• [Your goal] For each line in the data below that has the word "with", copy that line.

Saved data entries
______________________________
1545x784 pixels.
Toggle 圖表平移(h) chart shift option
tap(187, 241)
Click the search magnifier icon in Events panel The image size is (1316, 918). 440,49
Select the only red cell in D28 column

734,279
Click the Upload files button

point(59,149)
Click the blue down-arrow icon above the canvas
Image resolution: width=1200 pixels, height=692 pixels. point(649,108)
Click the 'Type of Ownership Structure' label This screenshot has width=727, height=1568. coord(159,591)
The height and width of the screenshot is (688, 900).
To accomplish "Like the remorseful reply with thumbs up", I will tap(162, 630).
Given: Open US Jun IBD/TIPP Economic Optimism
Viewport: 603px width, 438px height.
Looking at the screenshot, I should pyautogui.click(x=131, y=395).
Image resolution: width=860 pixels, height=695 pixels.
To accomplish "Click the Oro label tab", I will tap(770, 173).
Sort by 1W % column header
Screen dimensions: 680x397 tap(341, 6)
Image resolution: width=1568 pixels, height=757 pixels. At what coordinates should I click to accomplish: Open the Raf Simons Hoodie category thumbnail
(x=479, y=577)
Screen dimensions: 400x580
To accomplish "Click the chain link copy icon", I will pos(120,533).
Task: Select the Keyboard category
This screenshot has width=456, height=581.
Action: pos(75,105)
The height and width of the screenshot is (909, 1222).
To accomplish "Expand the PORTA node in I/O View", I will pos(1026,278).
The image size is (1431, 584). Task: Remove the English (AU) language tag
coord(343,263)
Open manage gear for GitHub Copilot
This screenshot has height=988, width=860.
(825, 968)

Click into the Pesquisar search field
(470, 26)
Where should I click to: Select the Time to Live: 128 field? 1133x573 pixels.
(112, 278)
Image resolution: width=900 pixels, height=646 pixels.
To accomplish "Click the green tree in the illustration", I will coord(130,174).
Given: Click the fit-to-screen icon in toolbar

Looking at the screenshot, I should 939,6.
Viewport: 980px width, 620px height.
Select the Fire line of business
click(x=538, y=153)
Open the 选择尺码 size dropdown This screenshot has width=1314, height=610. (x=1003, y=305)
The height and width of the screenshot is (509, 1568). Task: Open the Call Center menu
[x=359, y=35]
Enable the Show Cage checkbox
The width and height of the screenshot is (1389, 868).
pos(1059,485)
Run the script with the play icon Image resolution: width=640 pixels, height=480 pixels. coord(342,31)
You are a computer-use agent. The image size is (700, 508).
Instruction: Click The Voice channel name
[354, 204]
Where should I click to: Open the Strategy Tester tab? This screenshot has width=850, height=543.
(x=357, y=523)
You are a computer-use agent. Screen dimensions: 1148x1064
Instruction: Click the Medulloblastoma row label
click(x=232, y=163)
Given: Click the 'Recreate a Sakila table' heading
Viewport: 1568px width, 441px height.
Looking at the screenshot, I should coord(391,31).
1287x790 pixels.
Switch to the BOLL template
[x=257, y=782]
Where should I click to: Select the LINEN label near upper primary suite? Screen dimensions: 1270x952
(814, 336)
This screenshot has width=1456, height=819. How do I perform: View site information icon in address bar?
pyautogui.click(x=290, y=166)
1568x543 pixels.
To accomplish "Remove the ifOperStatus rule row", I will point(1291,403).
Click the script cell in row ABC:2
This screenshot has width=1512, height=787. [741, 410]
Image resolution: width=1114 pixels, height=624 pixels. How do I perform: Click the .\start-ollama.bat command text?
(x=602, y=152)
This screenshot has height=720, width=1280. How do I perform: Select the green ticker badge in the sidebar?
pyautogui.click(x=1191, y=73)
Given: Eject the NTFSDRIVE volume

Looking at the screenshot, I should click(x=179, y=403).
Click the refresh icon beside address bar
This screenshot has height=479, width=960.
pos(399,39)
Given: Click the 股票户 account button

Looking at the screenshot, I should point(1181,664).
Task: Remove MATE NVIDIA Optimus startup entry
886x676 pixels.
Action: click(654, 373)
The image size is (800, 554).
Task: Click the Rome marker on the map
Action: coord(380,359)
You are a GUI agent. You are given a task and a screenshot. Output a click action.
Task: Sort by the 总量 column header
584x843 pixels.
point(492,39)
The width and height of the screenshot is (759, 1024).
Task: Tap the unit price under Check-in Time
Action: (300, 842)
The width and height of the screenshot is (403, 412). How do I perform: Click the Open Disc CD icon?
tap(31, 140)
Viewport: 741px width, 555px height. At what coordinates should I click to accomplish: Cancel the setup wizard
______________________________
• [Expected output]
To accomplish "Like the remorseful reply with thumbs up", I will tap(162, 630).
Run the script with the play icon Image resolution: width=640 pixels, height=480 pixels. coord(342,31)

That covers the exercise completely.